Pavilion. journal for politics and culture

Der Text analysiert die Bedingungen der Re/Produktion von Leben und Kunst in der Gegenwart und schlägt eine Repolitisierung von Biopolitik durch Nekropolitik vor. Diese veränderte Situation zu berücksichtigen, bildet die Basis für eine Konzeptualisierung neuer Formen von Widerstand.

Pavilion 14, herausgegeben von Marina Gržinić, beginnt mit dem Text der Herausgeberin „Von Biopolitiken zu Nekropolitiken und zur Institution zeitgenössischer Kunst“. Er analysiert die Bedingungen der Re/Produktion von Leben und Kunst in der Gegenwart und schlägt eine Repolitisierung von Biopolitik durch Nekropolitik vor. Diese veränderte Situation zu berücksichtigen, bildet die Basis für eine Konzeptualisierung neuer Formen von Widerstand.

Im Text „Metastase der Demokratie, der Kommunikation und des Massenintellekts“ analysiert Šefik Šeki Tatlić das Konzept des Einschlusses von Südosteuropa in die kapitalistische Maschine durch „Demokratisierung“. Der ganze Raum transformiert sich in eine biopolitische Pufferzone, in der sich Realität in Ästhetik verwandelt. Tatlić bezieht sich auf Agamben und schlägt das Alien als politisierte Form von Leben vor. Nejra Nuna Čengić fragt in ihrem Text „Leben nach dem Tod“ was es bedeutet, zu leben, nachdem man jenseits der Grenzen des Menschlichen platziert wurde und den Genozid von Srebrenica, verübt durch serbische paramilitärische und reguläre Kräfte, überlebt hat. Das ist der Punkt, an dem der „Tod“ als das erscheint, was Agamben als Muselmann beschreibt. Walter Mignolo diskutiert De-kolonialität des Wissens in seinem Text „Das Gemeinschaftliche und das Dekoloniale“. Er bringt den neuen Vorschlag eines indigenen Soziologen, Felix Patzi Paco (zitiert auf Spanisch!), das Gemeinschaftliche als Organisationsform in die gegenwärtige Debatte über Alternativen zum Kapitalismus einzubinden. Er insistiert darauf, dass das Gemeinschaftliche nicht mit dem Gemeinsamen verwechselt werden darf, dem neuen Schlüsselwort der europäischen Linken!
In seinem Text „De-linken vom Kapital und der Kolonialen Matrix der Macht: Klassen Rassisierung und die (De)Regulierung des Lebens entwickelt“ Sebastjan Leban eine Analyse der neuen Mechanismen von Ausbeutung und Unterdrückung durch das Kapital. Leban geht von Obamas Initiative zur Erforschung neuer Energieformen und der Finanzkrise aus und zeigt, wie alte koloniale Bestreben heute funktional sind und zu Klassen Rassisierung ausgebaut werden. Die Ausgabe schließt mit dem Artikel „Jenseits von Staat und Markt: Trans-moderne Kunst als Weg der Befreiung von Wissen und Sein“ von Madina Tlostanova, die ein subversives Konzept von Grenzbetrüger-Kunst vorschlägt. Sie demonstriert, wie zeitgenössische Kunst aus vergangenen und gegenwärtigen russischen Kolonien einen erfolgreichen Versuch darstellt, das Sein und das Wissen zu dekolonisieren und von der Zombifizierung der Moderne zu befreien.
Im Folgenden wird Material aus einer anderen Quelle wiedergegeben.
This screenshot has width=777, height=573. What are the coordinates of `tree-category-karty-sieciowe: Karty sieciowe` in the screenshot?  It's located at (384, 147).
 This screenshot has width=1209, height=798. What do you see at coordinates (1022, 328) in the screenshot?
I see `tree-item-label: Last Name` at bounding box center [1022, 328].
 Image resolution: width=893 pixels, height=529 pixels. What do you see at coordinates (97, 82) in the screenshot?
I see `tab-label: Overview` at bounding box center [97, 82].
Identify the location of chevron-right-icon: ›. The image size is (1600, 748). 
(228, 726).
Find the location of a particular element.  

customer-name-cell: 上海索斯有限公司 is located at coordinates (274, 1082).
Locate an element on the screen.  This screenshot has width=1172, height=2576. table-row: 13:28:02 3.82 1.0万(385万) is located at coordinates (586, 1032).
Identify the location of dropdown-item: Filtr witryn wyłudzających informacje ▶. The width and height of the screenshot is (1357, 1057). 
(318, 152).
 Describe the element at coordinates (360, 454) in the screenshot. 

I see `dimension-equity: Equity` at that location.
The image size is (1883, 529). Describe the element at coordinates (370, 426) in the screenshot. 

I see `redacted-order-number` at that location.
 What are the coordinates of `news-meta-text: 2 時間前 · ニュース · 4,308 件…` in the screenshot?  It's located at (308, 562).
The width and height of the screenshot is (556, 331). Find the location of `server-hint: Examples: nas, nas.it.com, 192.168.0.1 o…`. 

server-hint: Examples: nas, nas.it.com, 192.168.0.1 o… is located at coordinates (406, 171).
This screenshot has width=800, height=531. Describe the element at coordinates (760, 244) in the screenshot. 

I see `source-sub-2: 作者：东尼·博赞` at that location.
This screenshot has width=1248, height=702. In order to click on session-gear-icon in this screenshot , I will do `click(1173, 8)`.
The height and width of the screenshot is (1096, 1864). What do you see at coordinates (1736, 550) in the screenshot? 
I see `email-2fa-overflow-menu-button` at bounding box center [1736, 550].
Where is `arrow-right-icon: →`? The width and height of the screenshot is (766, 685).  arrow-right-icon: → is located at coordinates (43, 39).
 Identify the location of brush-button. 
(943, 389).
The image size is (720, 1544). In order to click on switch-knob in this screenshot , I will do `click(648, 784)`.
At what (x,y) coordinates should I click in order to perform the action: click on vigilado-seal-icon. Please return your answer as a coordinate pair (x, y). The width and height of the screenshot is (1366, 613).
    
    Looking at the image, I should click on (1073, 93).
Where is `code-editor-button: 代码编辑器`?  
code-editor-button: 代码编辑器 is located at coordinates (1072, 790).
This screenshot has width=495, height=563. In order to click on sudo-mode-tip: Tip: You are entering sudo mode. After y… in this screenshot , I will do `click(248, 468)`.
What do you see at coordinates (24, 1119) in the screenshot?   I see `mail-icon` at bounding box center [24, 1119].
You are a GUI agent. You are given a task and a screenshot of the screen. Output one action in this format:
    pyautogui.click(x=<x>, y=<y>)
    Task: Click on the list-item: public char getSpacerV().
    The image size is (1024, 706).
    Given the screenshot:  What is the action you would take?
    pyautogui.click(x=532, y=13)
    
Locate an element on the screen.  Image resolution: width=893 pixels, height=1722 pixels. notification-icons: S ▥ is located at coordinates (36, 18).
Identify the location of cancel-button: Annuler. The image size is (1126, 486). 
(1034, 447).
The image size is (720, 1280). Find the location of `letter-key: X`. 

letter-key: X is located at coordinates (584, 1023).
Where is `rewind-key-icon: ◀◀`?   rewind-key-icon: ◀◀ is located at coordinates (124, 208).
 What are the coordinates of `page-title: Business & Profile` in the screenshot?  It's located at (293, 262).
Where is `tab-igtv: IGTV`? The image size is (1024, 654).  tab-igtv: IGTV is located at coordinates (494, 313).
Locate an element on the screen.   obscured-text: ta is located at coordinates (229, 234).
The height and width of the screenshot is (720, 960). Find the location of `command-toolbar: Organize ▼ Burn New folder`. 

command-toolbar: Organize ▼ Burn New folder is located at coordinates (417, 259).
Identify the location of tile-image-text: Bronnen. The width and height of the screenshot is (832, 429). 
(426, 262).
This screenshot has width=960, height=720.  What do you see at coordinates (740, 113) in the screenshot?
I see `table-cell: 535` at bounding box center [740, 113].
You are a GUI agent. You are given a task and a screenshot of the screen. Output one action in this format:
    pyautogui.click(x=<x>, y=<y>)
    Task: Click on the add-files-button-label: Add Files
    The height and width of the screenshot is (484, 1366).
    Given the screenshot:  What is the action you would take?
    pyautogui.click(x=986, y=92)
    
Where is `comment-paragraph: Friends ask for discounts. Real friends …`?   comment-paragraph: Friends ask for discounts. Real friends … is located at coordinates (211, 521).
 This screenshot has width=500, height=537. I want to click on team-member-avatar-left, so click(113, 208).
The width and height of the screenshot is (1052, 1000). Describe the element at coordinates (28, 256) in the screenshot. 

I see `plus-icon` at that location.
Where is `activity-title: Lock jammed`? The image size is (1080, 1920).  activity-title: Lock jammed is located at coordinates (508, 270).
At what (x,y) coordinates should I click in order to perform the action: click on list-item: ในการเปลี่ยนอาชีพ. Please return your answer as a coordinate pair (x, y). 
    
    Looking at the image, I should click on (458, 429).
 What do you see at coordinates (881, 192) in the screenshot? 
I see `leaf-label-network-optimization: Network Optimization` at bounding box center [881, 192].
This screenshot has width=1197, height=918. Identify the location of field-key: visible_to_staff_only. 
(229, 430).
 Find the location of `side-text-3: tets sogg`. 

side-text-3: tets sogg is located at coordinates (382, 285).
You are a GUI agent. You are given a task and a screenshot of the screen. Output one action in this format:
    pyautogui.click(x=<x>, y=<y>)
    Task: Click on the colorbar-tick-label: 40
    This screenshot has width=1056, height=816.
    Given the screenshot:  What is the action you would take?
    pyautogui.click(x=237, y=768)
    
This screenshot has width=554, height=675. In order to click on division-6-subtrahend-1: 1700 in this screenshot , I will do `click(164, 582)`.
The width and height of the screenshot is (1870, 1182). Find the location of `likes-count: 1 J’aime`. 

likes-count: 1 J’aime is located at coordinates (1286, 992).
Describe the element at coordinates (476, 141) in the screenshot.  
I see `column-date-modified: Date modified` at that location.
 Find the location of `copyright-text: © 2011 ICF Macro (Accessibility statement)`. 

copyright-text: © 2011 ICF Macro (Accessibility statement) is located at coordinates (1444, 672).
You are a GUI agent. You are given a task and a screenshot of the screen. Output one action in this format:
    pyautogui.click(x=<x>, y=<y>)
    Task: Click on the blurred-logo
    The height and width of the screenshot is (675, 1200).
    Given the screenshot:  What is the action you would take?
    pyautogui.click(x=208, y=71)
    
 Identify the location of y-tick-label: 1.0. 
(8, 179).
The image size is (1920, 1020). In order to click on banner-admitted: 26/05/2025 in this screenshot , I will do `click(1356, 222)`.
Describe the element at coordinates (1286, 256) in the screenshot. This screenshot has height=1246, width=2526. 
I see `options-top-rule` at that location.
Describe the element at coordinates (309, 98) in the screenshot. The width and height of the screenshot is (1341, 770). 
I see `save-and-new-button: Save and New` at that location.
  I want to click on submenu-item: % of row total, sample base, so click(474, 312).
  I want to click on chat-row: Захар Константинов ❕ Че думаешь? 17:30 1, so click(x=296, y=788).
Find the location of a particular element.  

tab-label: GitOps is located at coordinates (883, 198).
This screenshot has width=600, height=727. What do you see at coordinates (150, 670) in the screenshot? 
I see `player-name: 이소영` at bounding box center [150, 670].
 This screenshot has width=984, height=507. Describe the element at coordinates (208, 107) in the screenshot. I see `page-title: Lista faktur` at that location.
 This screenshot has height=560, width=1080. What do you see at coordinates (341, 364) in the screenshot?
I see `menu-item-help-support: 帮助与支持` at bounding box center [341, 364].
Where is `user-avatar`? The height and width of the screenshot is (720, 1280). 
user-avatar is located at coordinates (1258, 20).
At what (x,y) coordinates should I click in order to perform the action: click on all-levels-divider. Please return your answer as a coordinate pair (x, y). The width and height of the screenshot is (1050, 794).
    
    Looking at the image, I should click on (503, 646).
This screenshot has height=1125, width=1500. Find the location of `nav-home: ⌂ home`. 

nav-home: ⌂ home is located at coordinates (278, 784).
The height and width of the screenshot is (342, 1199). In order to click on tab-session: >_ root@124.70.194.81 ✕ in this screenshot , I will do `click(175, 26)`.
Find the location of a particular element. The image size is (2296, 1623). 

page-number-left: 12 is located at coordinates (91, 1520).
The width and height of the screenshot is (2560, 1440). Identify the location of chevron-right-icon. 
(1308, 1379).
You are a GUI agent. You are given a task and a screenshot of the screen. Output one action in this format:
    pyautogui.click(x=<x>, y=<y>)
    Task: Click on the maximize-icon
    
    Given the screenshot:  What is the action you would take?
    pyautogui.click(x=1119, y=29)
Pavilion 14 bietet eine erfrischende Analyse des globalen Stands der Dinge und zwar von außerhalb der ersten kapitalistischen Welt. Das ist exakt der Grund, warum es Nekropolitiken und nicht Biopolitiken vorschlägt! Biopolitiken wurden im Zentrum der Kolonialität (Europa) konzeptualisiert und konnten nicht das behandeln, was mit „Leben“ zur Zeit des Kolonialismus, aber auch während der Kriege in Jugoslawien, bis heute, passierte. Außerdem wird der traumatischste Punkt der zeitgenössischen Kunst und Theorie analysiert: Kritik, die produziert wurde und impotent ist. Dieses Phänomen, Gelatinisierung genannt, hat mit der Transformation von Kapital und dem hegemonialen eurozentrischen konzeptuellen Rahmen von Wissen zu tun. Um Kritik zu produzieren und um von der gegenseitigen Inbesitznahme von Kapital/Macht oder von Kolonialität zu de-linken, ist es notwendig, so wie Pavilion es vorschlägt, Dekolonisierung von Wissen ernst zu nehmen. Das ist der enorme Handlungsspielraum, den diese Ausgabe eröffnet, den wir nutzen sollten, wenn wir nicht zu Marken und Trends verkommen wollen!